Reputation: 182
Below is a sample string:
/site/50?ret=html&limit=8&phint=eid%3D283&phint=tcat%3D53159&phint=bin%3D1.99&phint=iid%3D301468384280&phint=type%3Duser&phint=pid%3D&phint=meta%3D11450&phint=gid%3D2&phint=inid%3D3&phint=tps%3D&phint=crm%3D3&phint=css%3D6&phint=cg%3D50a8abe714b0a7e37480bbe0fe9fe01e
Basically I need to do two levels of splitting. One is to split and take out all strings between two "&phint=" which I have done. Now my output is:
[[1]]
[1] "/site/50?ret=html&limit=8"
[2] "eid%3D283"
[3] "tcat%3D53159"
[4] "bin%3D1.99"
[5] "iid%3D301468384280"
[[3]]
[1] "/site/17001?ret=html&limit=8" "eid%3D278" "tcat%3D26395" "bin%3D0.0"
[5] "iid%3D0" "type%3Duser" "pid%3D" "meta%3D26395"
[9] "gid%3D1" "inid%3D5" "tps%3D" "crm%3D6"
[13] "css%3D10"
It is a list.
Now i need to split whenever i find %3D, i need to split it into two:
Example:
"eid%3D283"
should be written into two seperate data frame columns as:
eid in one column
283 into other column
Dis should be done to "n" no. of columns in 1 column matrix.

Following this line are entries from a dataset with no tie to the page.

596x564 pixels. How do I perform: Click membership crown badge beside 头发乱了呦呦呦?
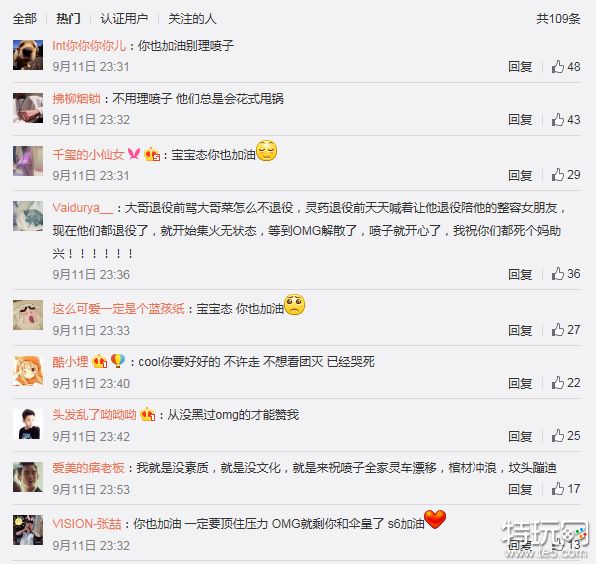(x=147, y=415)
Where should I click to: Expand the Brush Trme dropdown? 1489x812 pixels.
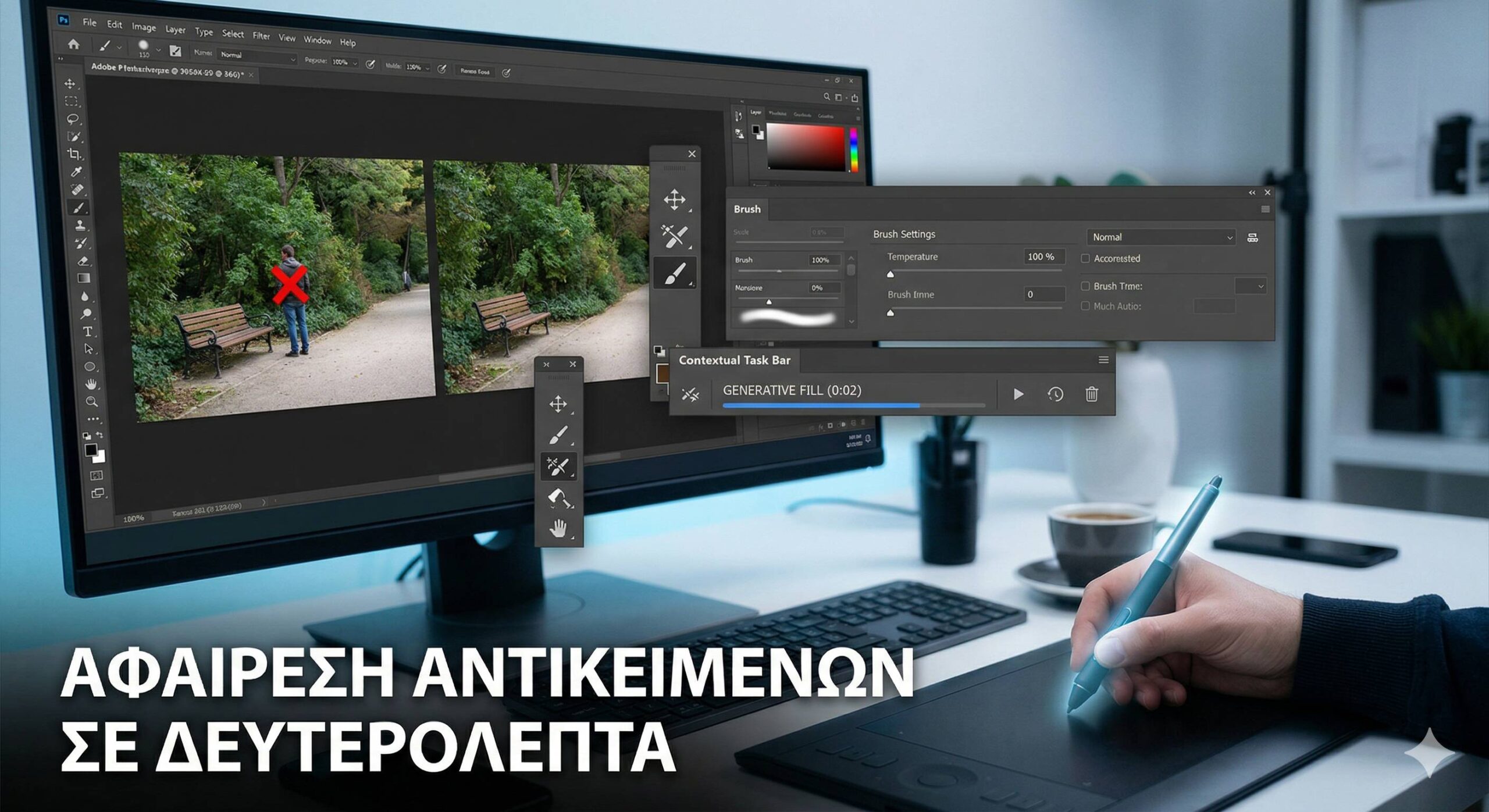tap(1251, 286)
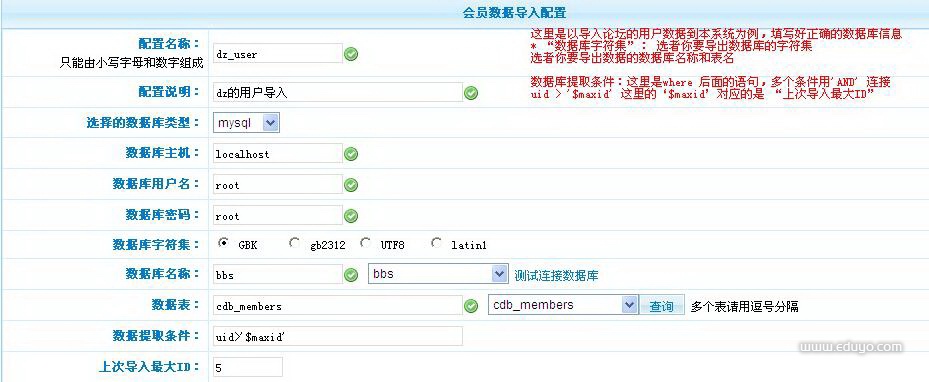Screen dimensions: 929x382
Task: Select the GBK charset radio button
Action: pos(223,243)
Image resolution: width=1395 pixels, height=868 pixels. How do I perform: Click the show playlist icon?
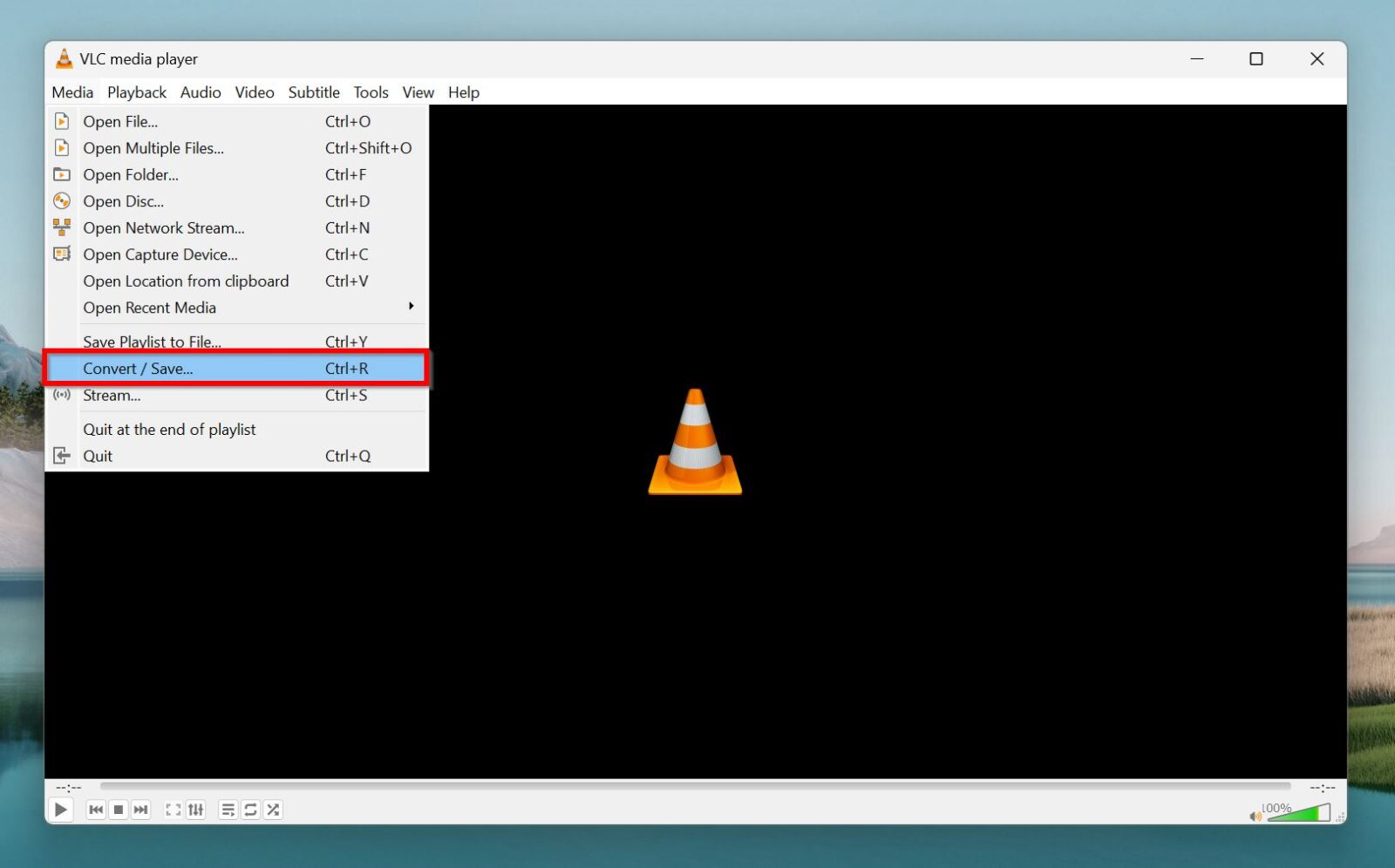(227, 810)
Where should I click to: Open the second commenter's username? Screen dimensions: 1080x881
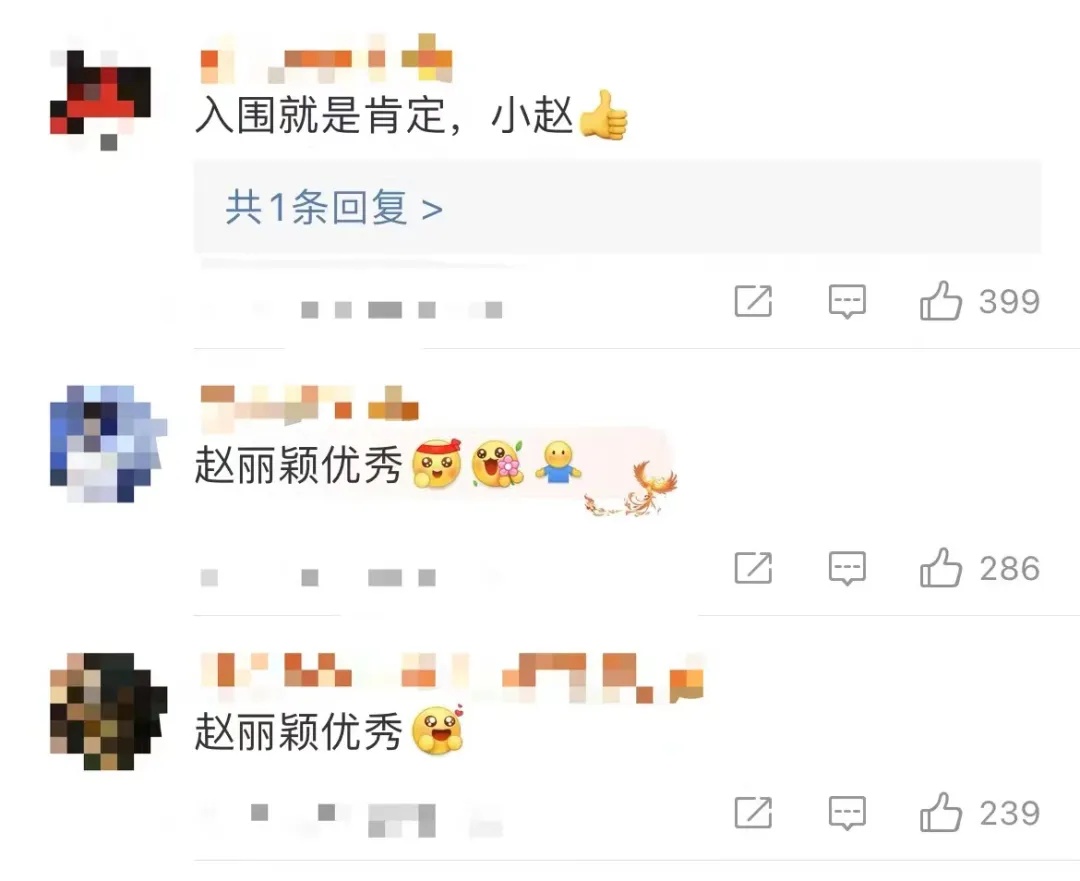(x=309, y=403)
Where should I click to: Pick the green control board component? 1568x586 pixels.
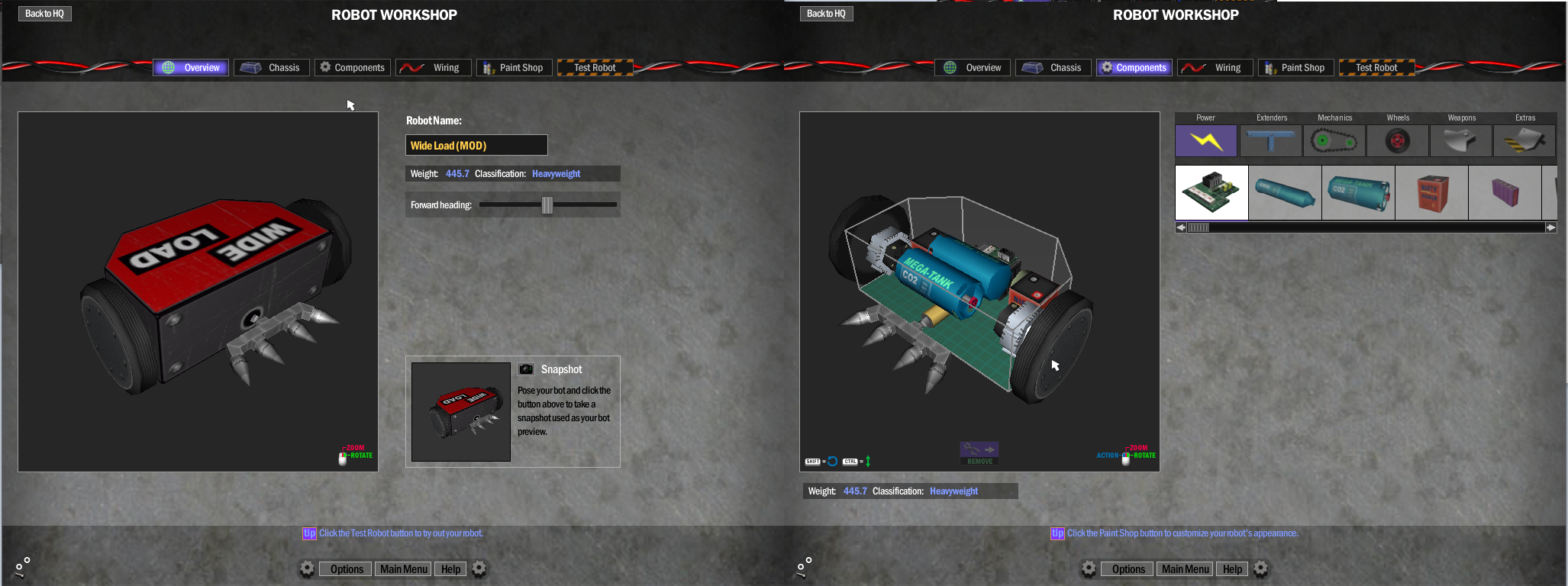click(1211, 193)
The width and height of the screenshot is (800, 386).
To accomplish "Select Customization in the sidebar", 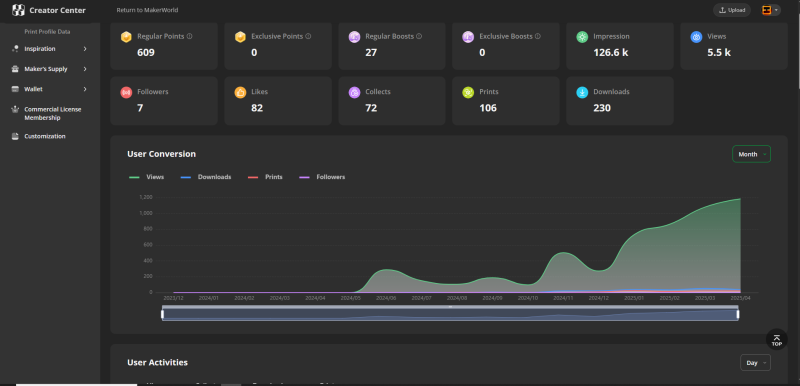I will coord(45,137).
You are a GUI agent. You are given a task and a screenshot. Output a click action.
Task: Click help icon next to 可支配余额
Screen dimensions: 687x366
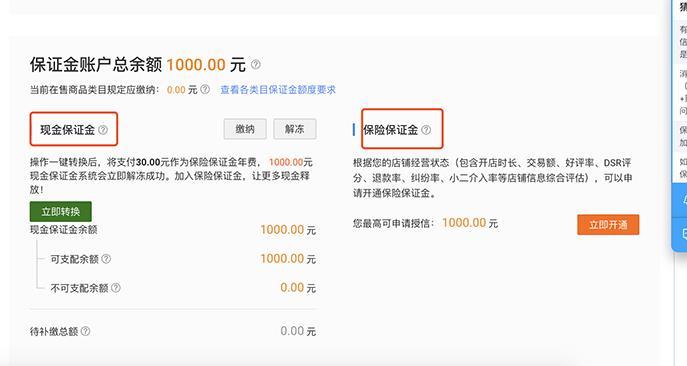pos(106,259)
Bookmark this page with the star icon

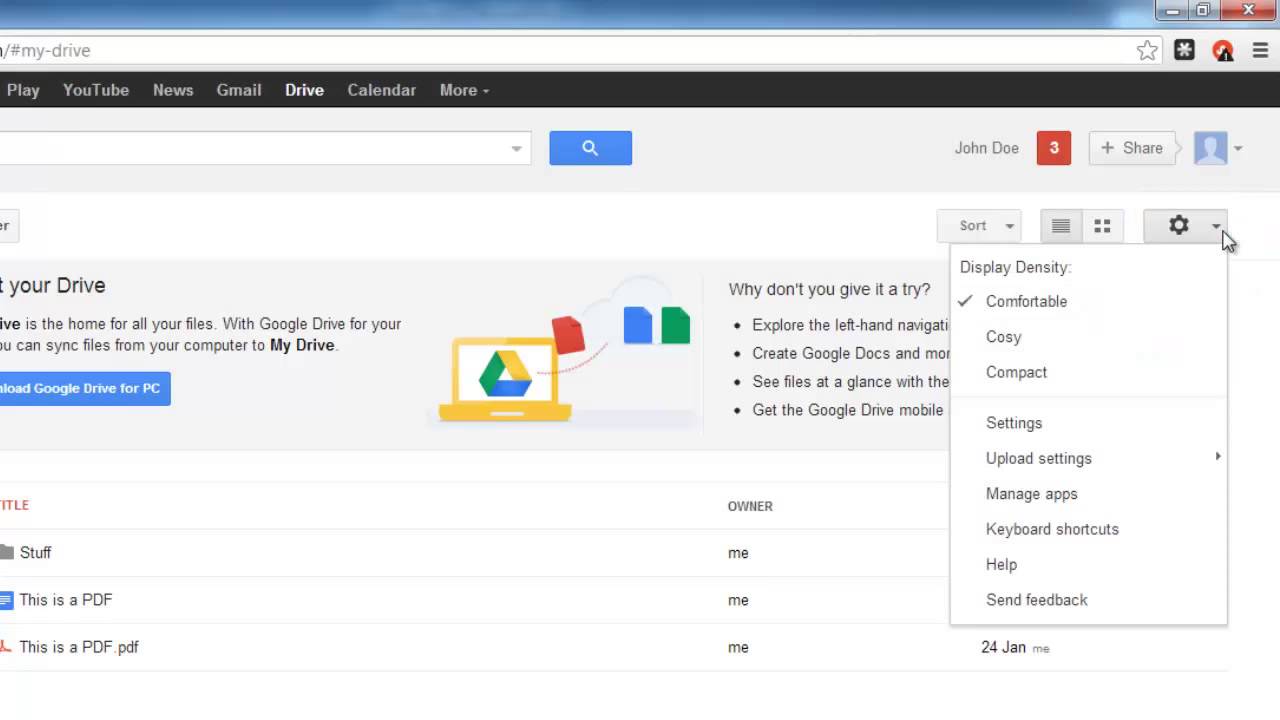click(1147, 51)
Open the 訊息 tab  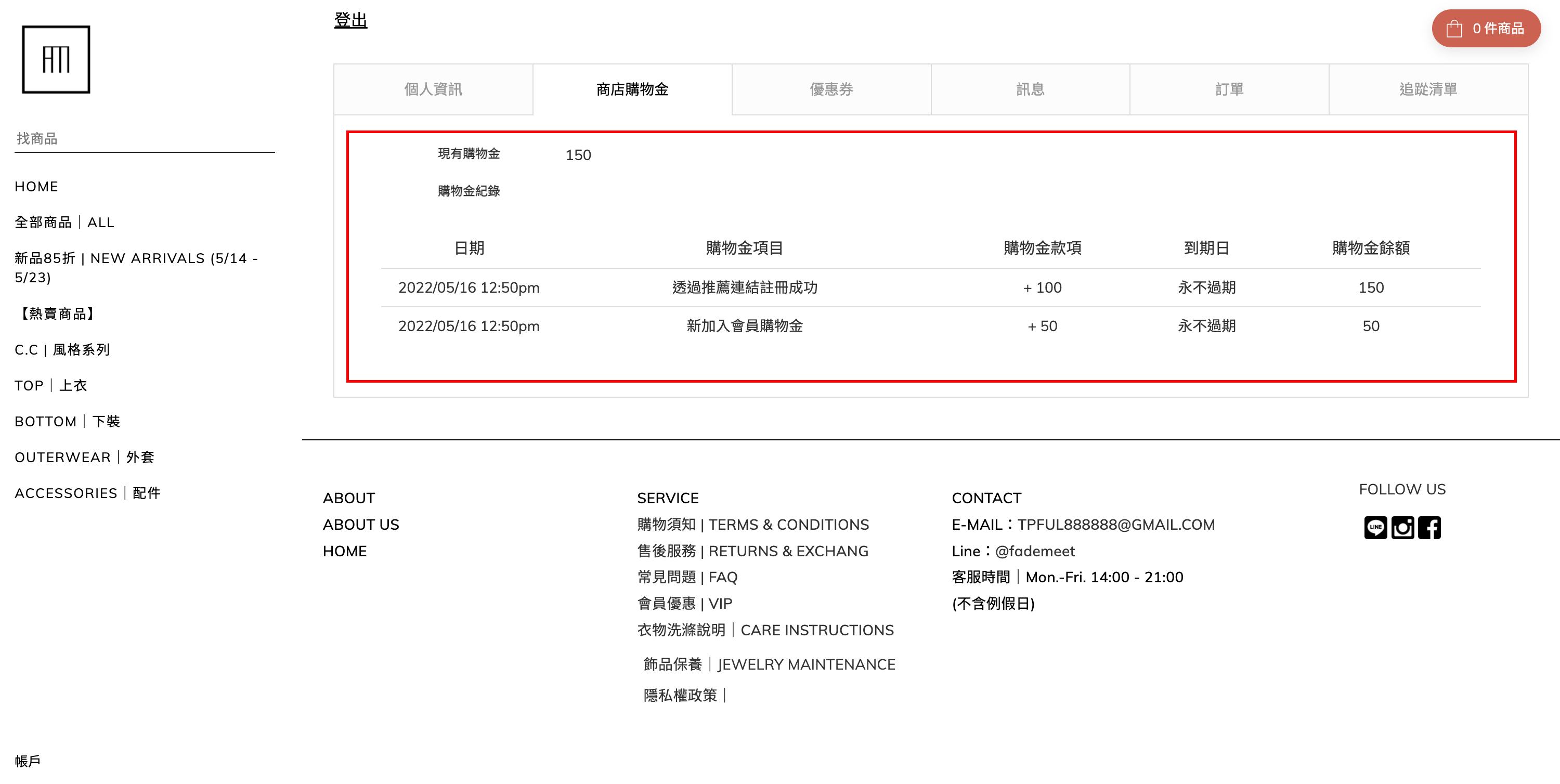[1030, 89]
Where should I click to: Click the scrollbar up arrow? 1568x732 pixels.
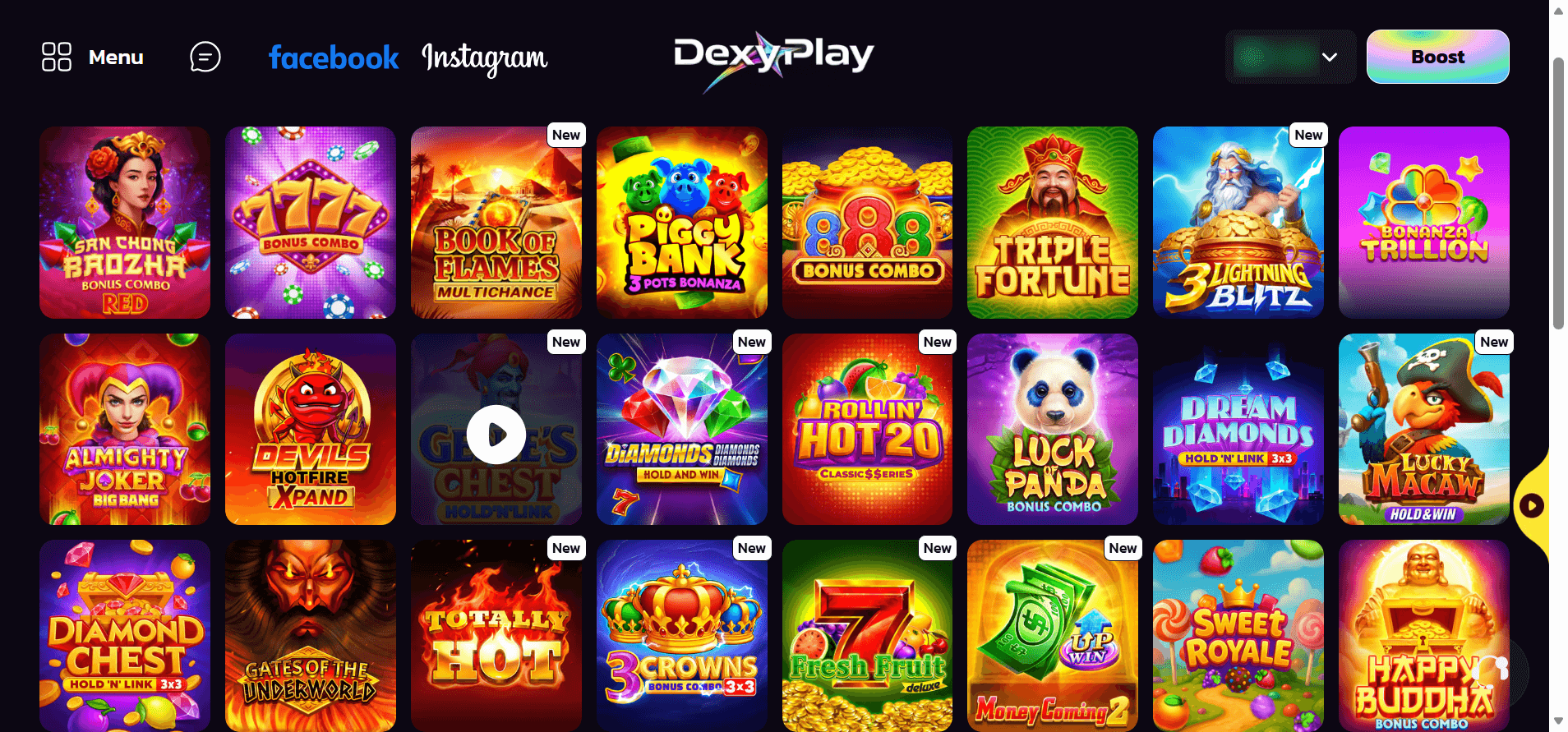click(x=1558, y=11)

This became a 1 column matrix after the 1st level split up.
Expected output:
Key Value
eid 283
tcat 53159
bin 1.99
and so on..
Any help is appreciated.
Thanks, Pravellika J
Upvotes: 0
Views: 1366
Reputation: 886938
You could try
res <- do.call(rbind.data.frame,
lapply(strsplit(as.character(dat1$Col), '&phint='), function(x)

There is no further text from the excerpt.